Originally seen as an element for W3C's XSLT and XPointer, XPath has been gaining popularity as an effective tool for developing XML applications. A significant benefit of XPath is its simplicity: Instead of manually navigating the hierarchical data structure, you can use compact, "file-system"-like expressions to address any nodes in XML documents. However, most of existing XPath engines work with DOM trees or similar object models, which are slow to build and modify, and consume excessive amount of memory. This presents a dilemma for anyone looking to take advantage of XPath for SOA applications that either (1) are performance sensitive or (2) routinely deal with large XML documents.

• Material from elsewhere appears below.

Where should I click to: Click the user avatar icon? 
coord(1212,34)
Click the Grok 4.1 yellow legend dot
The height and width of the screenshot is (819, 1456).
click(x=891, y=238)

My last several articles on VTD-XML (http://vtd-xml.sourceforge.net) as the next generation XML processing model that goes beyond DOM and SAX in performance, memory usage and ease of use. VTD-XML is simultaneously:

  • Memory-efficient: VTD-XML typically consumes an amount of memory somewhere between 1.3~1.5 times the size of the XML document, meaning it works very well with large XML documents.
  • High-performance: VTD-XML typically outperforms DOM parsers by 5~10 times, and it typically outperforms SAX parsers with null content handler by about 100%.
  • Easy to use: Applications written in VTD-XML are more compact and readable than those written in DOM or SAX.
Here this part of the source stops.